● Action item
Somewhere below are a line with "This screenshot has height=1219, width=2015." and a later line with "Click the YAML". Output exactly those lines and all lines between them.

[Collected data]
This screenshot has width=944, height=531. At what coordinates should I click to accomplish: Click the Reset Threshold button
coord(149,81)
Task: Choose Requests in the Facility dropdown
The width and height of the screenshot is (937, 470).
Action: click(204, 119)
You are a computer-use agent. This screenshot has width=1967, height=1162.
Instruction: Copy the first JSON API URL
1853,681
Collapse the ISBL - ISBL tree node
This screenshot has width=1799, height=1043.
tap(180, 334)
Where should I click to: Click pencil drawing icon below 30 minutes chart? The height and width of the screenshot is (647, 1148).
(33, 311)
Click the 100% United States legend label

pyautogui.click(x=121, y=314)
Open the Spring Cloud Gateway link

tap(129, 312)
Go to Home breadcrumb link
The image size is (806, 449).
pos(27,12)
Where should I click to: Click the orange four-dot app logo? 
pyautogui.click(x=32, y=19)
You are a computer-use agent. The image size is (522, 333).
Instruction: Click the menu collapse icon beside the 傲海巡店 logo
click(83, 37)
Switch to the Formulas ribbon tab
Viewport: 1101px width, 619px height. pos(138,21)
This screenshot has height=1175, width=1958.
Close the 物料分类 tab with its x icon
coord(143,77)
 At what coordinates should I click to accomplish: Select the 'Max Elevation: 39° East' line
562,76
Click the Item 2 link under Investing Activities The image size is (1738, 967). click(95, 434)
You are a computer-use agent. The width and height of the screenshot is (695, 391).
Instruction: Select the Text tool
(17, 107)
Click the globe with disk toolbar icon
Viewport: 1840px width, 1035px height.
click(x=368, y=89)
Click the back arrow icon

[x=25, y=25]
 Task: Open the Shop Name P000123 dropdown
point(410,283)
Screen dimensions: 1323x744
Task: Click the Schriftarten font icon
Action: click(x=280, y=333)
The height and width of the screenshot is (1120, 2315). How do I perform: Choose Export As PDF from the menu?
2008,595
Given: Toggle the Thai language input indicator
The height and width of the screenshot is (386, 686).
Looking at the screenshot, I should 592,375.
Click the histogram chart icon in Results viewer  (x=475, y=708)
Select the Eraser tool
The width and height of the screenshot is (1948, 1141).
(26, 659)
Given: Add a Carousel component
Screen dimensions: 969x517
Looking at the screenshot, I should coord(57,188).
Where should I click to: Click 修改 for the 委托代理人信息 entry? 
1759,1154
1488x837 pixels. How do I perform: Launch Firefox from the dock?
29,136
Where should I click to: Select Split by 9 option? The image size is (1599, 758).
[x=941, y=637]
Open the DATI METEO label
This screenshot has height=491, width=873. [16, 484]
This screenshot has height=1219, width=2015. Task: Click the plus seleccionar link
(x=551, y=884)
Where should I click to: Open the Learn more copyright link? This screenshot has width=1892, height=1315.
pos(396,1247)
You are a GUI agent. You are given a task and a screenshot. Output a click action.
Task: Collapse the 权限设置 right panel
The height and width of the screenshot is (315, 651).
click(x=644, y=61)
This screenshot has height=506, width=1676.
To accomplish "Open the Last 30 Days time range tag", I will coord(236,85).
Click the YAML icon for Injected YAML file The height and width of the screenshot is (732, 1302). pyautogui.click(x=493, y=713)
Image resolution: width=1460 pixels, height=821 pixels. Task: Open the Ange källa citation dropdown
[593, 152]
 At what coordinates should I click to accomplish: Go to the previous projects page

● Output of the task
This screenshot has height=1219, width=2015. Task: Click the plus seleccionar link
(x=551, y=884)
Where should I click to: Open the Learn more copyright link? This screenshot has width=1892, height=1315.
pos(396,1247)
You are a GUI agent. You are given a task and a screenshot. Output a click action.
Task: Collapse the 权限设置 right panel
The height and width of the screenshot is (315, 651).
click(x=644, y=61)
This screenshot has height=506, width=1676.
To accomplish "Open the Last 30 Days time range tag", I will coord(236,85).
Click the YAML icon for Injected YAML file The height and width of the screenshot is (732, 1302). pyautogui.click(x=493, y=713)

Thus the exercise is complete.